Weiter führte der Diplomat aus, dass Europa in der Auseinandersetzung mit seinem östlichen Nachbarn sich durchaus nicht habe auseinanderdividieren lassen, aber es müsse „sein Bedürfnis nach Harmonie ad acta legen“ und lernen, „Werte, Moral und Interessen“ besser zu verknüpfen. Denn die außenpolitische Abstinenz der Union, einst als Tugend gepriesen, erweise sich jetzt als eine Schwäche. „Mit seiner Nahostpolitik, und gerade in der Syrienkrise, hat Europa endgültig seine außenpolitische Unschuld verloren“, meinte Reiter.
Bedarf es eines „Icebreakers“ zwischen NATO und Russland,
um wieder an einen Tisch zu kommen?
Die Position Russlands im Panel vertrat Alexej Gromyko, Direktor des Europainstituts in Moskau. Es verfolge eine sehr aktive Außenpolitik, sei dabei aber immer berechenbar. In Syrien beispielsweise setze Russland nicht die NATO unter Druck, sondern den gemeinsamen Gegner „Islamischer Staat“. Für Gromyko verfolge Russland dabei keine Weltmachtambitionen und sei klar darauf bedacht, sich strategisch nicht zu überspannen. Er schloss seine Ausführungen damit, dass es eines „Icebreakers“ bedürfe – wie bei der Abrüstung syrischer Chemiewaffen und jüngst dem Atomabkommen mit Iran geschehen –, um wieder an einen Tisch zu kommen. Die gegenwärtige Entwicklung in Syrien sei ihm zufolge eine Gelegenheit hierfür.

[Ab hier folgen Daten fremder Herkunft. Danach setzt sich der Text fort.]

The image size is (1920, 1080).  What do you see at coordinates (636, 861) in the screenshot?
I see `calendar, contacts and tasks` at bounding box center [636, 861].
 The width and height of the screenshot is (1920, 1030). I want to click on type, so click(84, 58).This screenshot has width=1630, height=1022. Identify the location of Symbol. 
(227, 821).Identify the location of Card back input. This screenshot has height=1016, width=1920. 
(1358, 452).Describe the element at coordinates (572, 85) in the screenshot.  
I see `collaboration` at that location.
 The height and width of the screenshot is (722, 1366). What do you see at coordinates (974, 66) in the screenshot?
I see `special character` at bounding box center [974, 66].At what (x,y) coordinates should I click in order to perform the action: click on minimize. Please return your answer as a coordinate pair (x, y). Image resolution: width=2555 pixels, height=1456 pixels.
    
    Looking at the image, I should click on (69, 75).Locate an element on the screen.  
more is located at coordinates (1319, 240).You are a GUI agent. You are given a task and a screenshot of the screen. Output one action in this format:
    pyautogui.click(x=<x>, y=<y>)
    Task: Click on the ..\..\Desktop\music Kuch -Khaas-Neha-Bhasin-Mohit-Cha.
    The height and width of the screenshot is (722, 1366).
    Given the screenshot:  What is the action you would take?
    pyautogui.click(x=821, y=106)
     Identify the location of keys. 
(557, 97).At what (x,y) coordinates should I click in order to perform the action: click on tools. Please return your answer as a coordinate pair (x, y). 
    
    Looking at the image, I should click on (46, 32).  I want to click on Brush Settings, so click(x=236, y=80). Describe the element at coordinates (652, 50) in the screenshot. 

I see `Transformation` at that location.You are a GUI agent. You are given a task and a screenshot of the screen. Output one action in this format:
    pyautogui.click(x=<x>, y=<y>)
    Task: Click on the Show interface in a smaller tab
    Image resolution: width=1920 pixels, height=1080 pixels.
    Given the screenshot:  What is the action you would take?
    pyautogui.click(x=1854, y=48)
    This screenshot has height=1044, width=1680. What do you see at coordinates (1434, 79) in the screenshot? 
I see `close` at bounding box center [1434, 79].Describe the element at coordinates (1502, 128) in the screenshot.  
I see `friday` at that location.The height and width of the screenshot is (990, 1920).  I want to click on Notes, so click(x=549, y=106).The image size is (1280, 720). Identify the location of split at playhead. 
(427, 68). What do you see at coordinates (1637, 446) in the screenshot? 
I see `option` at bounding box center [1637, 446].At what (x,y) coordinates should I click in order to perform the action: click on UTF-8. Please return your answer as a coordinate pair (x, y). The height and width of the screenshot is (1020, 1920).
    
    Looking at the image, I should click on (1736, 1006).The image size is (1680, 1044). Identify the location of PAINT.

Schon am Vorabend hatte sich die „Nigh Owl Session“ des DFS 2015 mit dem Vormarsch des extremistischen Islamismus im Nahen Osten und dem resultierenden Risiko auch für Europa befasst. „Wie nahe stehen wir dem ‚Clash of Civilizations‘?“, hatte Grant Hammond, Professor für internationale Beziehungen am Air War College, Alabama, und ehemaliger Schüler Samuel Huntingtons, gefragt. Von letzterem stammt die umstrittene These, dass die Welt in der Zeit nach dem Ende des Kalten Krieges in eine Periode der Konflikte zwischen Kulturkreisen verfallen würde. Hammond vertrat die Auffassung, dass wir heute nicht mit dem Kampf zwischen den Kulturen, sondern innerhalb der Kulturen konfrontiert seien.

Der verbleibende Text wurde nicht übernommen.